__WHAT YOU WILL DO__.
In the records below, copy the line that contains "Task: Tap the upcoming step number 03" and each line after it, word for word, through the last.

(Pixel coordinate grounding data)
────────────────────────────────────────

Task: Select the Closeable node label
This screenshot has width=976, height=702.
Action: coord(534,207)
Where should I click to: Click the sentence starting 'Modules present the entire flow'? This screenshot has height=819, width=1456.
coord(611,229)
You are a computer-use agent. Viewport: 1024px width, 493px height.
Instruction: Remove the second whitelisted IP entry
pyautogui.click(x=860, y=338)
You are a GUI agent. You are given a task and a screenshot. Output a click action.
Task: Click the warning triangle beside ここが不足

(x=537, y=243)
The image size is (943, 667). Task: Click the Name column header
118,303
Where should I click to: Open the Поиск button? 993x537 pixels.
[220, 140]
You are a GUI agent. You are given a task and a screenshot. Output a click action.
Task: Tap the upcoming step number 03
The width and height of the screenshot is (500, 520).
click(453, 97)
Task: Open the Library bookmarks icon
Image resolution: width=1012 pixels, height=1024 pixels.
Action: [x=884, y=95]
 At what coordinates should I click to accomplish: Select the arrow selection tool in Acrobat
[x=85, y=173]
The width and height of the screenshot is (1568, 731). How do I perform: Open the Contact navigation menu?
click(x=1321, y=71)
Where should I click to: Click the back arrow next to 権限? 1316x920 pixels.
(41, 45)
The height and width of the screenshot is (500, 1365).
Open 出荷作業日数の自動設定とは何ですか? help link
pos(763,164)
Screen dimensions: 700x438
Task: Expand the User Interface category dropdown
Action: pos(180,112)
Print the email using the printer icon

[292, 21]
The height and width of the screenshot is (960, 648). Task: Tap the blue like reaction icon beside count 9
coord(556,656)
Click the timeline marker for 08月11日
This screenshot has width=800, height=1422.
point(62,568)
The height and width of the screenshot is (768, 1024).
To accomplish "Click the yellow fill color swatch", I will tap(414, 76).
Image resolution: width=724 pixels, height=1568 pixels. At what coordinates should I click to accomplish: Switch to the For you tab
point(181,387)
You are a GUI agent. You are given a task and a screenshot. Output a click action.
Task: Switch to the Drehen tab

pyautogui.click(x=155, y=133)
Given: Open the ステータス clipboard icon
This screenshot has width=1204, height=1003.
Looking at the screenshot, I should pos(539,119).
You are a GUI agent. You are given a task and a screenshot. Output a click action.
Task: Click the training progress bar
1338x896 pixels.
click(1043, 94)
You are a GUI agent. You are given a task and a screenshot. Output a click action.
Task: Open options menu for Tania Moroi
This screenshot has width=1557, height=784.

────────────────────────────────────────

__SOLUTION FOR THIS TASK__.
Task: Tap the upcoming step number 03
The width and height of the screenshot is (500, 520).
click(453, 97)
Task: Open the Library bookmarks icon
Image resolution: width=1012 pixels, height=1024 pixels.
Action: [x=884, y=95]
 At what coordinates should I click to accomplish: Select the arrow selection tool in Acrobat
[x=85, y=173]
The width and height of the screenshot is (1568, 731). How do I perform: Open the Contact navigation menu?
click(x=1321, y=71)
Where should I click to: Click the back arrow next to 権限? 1316x920 pixels.
(41, 45)
The height and width of the screenshot is (500, 1365).
Open 出荷作業日数の自動設定とは何ですか? help link
pos(763,164)
Screen dimensions: 700x438
Task: Expand the User Interface category dropdown
Action: pos(180,112)
Print the email using the printer icon

[292, 21]
The height and width of the screenshot is (960, 648). Task: Tap the blue like reaction icon beside count 9
coord(556,656)
Click the timeline marker for 08月11日
This screenshot has width=800, height=1422.
point(62,568)
The height and width of the screenshot is (768, 1024).
To accomplish "Click the yellow fill color swatch", I will tap(414, 76).
Image resolution: width=724 pixels, height=1568 pixels. At what coordinates should I click to accomplish: Switch to the For you tab
point(181,387)
You are a GUI agent. You are given a task and a screenshot. Output a click action.
Task: Switch to the Drehen tab

pyautogui.click(x=155, y=133)
Given: Open the ステータス clipboard icon
This screenshot has width=1204, height=1003.
Looking at the screenshot, I should pos(539,119).
You are a GUI agent. You are given a task and a screenshot. Output a click action.
Task: Click the training progress bar
1338x896 pixels.
click(1043, 94)
You are a GUI agent. You are given a task and a screenshot. Output a click action.
Task: Open options menu for Tania Moroi
This screenshot has width=1557, height=784.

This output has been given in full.